* [Exercise instructions] Copy every line of the data below exactly as given, except for the pictures.

***** Given data

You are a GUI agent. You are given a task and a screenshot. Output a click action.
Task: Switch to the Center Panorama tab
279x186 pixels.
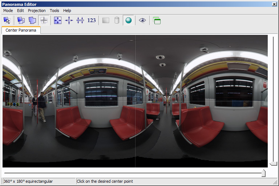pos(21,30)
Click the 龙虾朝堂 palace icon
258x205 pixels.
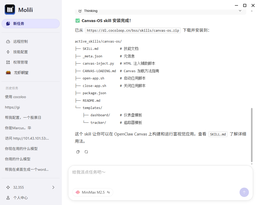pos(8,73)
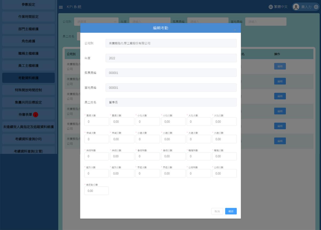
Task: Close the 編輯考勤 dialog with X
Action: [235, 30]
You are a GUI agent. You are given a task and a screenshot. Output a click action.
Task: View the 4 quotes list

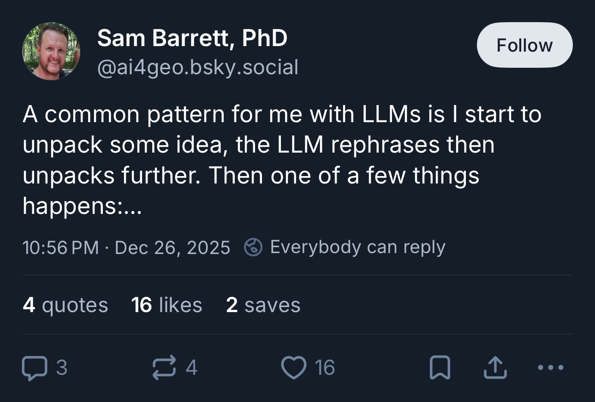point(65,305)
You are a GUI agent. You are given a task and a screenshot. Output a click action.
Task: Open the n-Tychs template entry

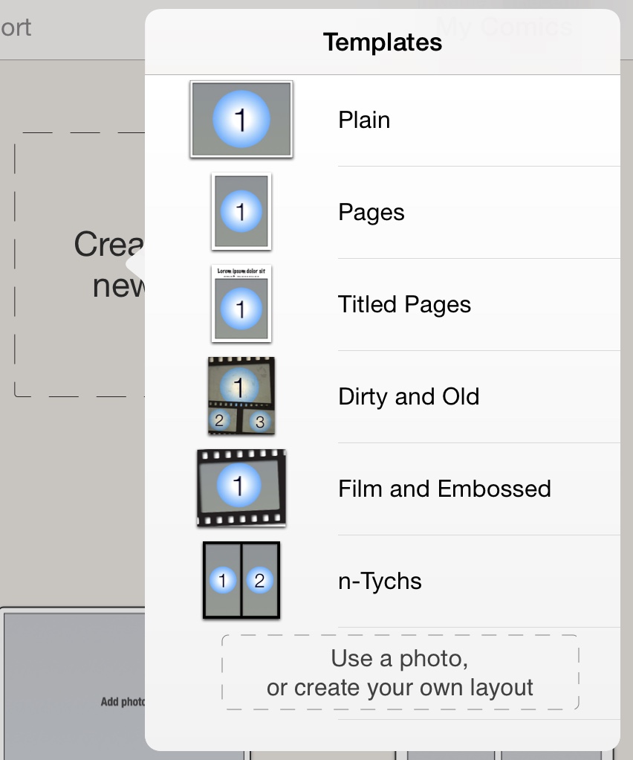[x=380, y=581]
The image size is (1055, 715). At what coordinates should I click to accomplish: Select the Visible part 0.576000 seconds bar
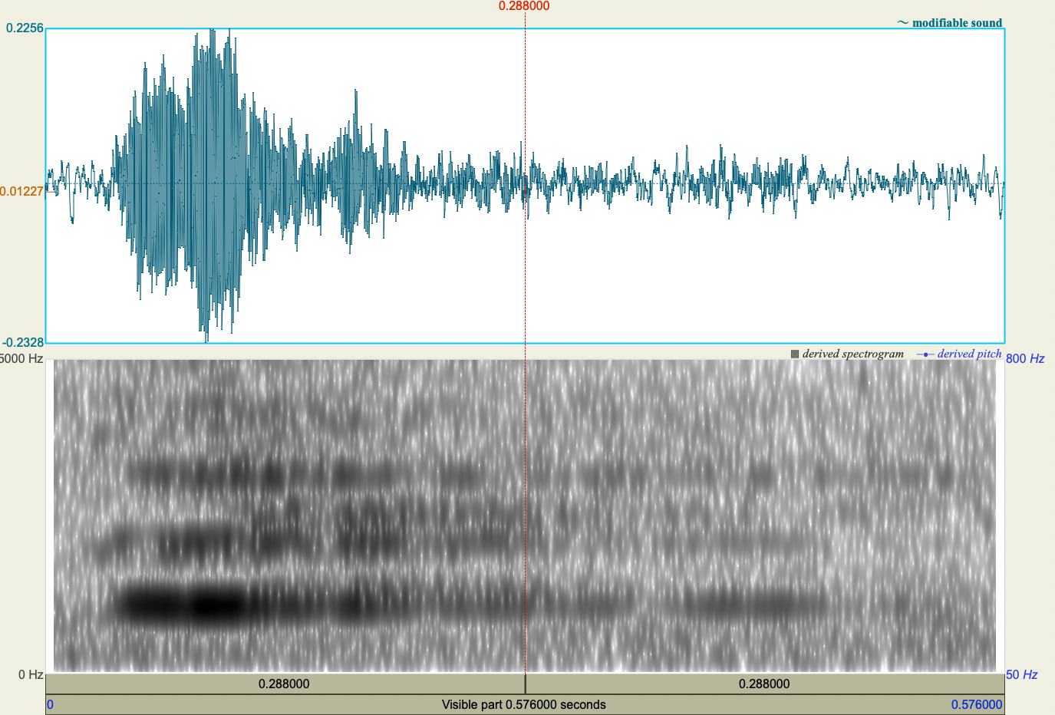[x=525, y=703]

**********

* [Output of the exercise]
You are a GUI agent. You are given a task and a screenshot. Output a click action.
Task: Switch to the Center Panorama tab
279x186 pixels.
pos(21,30)
Click the 龙虾朝堂 palace icon
258x205 pixels.
pos(8,73)
Task: Close the 編輯考勤 dialog with X
Action: [235, 30]
You are a GUI agent. You are given a task and a screenshot. Output a click action.
Task: View the 4 quotes list

point(65,305)
You are a GUI agent. You are given a task and a screenshot. Output a click action.
Task: Open the n-Tychs template entry

[x=380, y=581]
The image size is (1055, 715). At what coordinates should I click to accomplish: Select the Visible part 0.576000 seconds bar
[x=525, y=703]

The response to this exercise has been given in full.